Tenía las mismas ideas que Gordito, convertirse en un gran terrateniente. Al no estar Gordito, había vuelto a esta área y empezado a saquear las propiedades de las familias locales ricas. Había empezado a planear cómo lidiar con Li Dafu cuando todavía estaba en la Secta Confianza. Desafortunadamente, después de regresar, se había enterado de que la familia Li había perdonado a sus miembros por revelar información sobre los negocios familiares.

“Tú, inútil, bueno para nada,” dijo Zhao Hai con un frío gruñido. “Realmente crees que soy tan estúpido como tú? El ángulo de la huella de la palmada está mal. Obviamente te has golpeado tú mismo.” Una expresión de disgusto apareció en su cara. Pero esta persona era su hermano mayor. Frunciendo el ceño dijo,  “Da igual, estoy a punto de avanzar en mi base de Cultivo. En siete días, iré contigo a la casa de Li”. Se giró y regresó a su habitación cerrando la puerta detrás de él. El joven Lord Zhao parecía satisfecho. Su corazón hervía conforme se imaginaba los llantos plañideros de la joven viniendo desde debajo de él, dentro de siete días desde ahora.

Pasaron los siete días. Zhao Hay salió hacia la casa de Li en el Condado de Yunhai, sus manos unidas detrás de su espalda, seguido del joven Lord Zhao. Llevaron un grupo de sirvientes de la familia con ellos. Sus ojos llenos de intención asesina conforme se dirigían derechos al Condado Yunkai.
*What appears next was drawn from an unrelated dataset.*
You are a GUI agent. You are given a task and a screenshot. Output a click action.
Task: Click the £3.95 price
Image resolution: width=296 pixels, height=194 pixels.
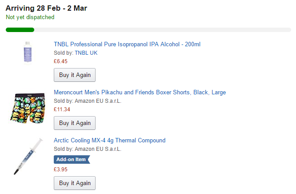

En el Condado Yunkai, Meng Hao estaba sentado con las piernas cruzadas en la habitación de Gordito, meditando en silencio. A media tarde, un ligero toque se pudo escuchar en la puerta. Meng Hao abrió lentamente sus ojos para ver a Li Dafu entrando en la habitación. Detrás de él, había diez sirvientes de la familia. Tres grupos de tres hombres que cargaban cada uno con una lanza, una de hierro, una de plata y una de oro.

Tenía cadenas de finas líneas grabadas en sus superficies, haciéndolas parecer al mismo tiempo primitivas y lujosas. Meng Hao levantó su mano, y la lanza de hierro voló por el aire hacia él. Li Dafu y sus sirviente miraron con asombro y aturdidos.

La lanza de hierro era extremadamente pesada, les asustó ver a Meng Hao cogerla desde tanta distancia.

El cuerpo de Li Dafu se agitó y sus ojos brillaron. Anteriormente, había sospechado que Meng Hao no era una persona ordinaria. Aún así, sólo había medio confiado en él, accediendo con su petición de forjar las tres lanzas. Pero, ahora, realmente creía en sus palabras previas. Esta persona claramente no era nada ordinario.

Meng Hao asintió, recogiendo las lanzas de plata y oro. Las probó y después las depositó en su bolsa privada con el movimiento de una manga. Cuando esto ocurrió, se escuchó sonidos de caída conforme los sirvientes se arrodillaban y se inclinaban hacia él, con sus expresiones totalmente aturdidas.